Nel 1981 è Adriano Celentano nel film Innamorato pazzo, con Ornella Muti, a esibirsi da uno dei trampolini del Kursaal.
Innumerevoli sono stati gli spot pubblicitari che hanno scelto il Kursaal come location.

“Si chiami l’Esercito a proteggere quel bene prezioso”
“Dopo gli anni Cinquanta la spiaggia di Ostia non è più il luogo dove esercitare qualità architettonica – prosegue Giuliano Fausti – Si perdono i significati e ci si concentra sulla distanza tra gli ombrelloni e altre amenità. Il livello di distruzione è tale che siamo alla necessità di invocare l’intervento dell’Esercito. Perché lo Stato non ha difeso e continua a non tutelare una sua proprietà? Si considera confine di Stato solo quando si devono richiedere i permessi alla Dogana per ogni incombenza legata alle spiagge”.
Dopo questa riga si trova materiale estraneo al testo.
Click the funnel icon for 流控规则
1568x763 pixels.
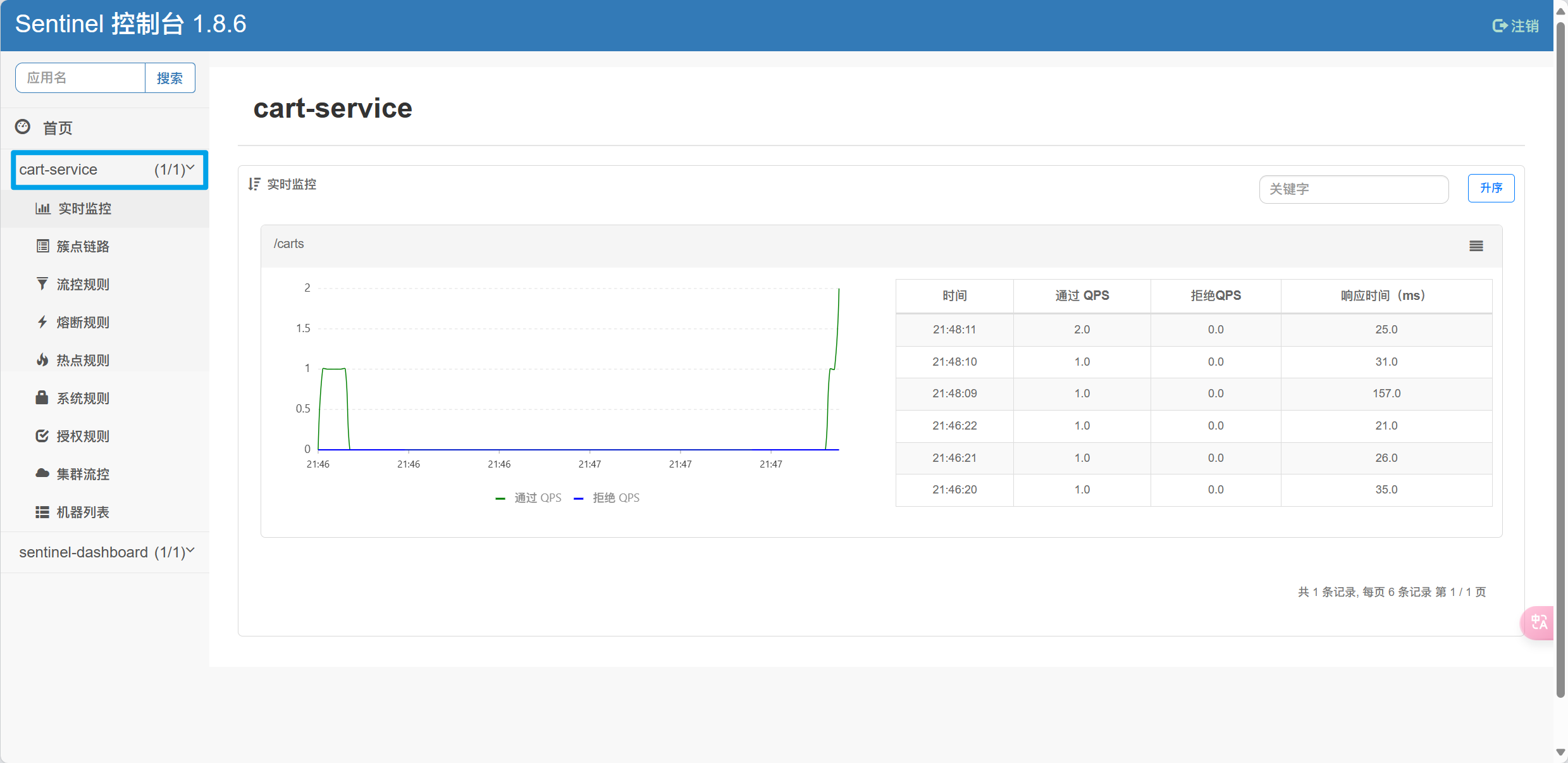[x=42, y=284]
“Si dirà che è colpa dei vandali. No, rispondo io – conclude Fausti – Esperimenti sociologici hanno ampiamente dimostrato che il vandalismo si accanisce quando trova degrado e abbandono. Il punto è che quella struttura, come molte altre sulle spiagge di Ostia, non ha futuro: chi paga per portare via le macerie? Chi investe somme spropositate per rimetterla in sesto?”.
E domenica 31 maggio il Giro d’Italia passerà proprio di fronte al Kursaal, sul lungomare di Ostia. Come farà il regista a oscurare quello scempio dalle riprese aeree?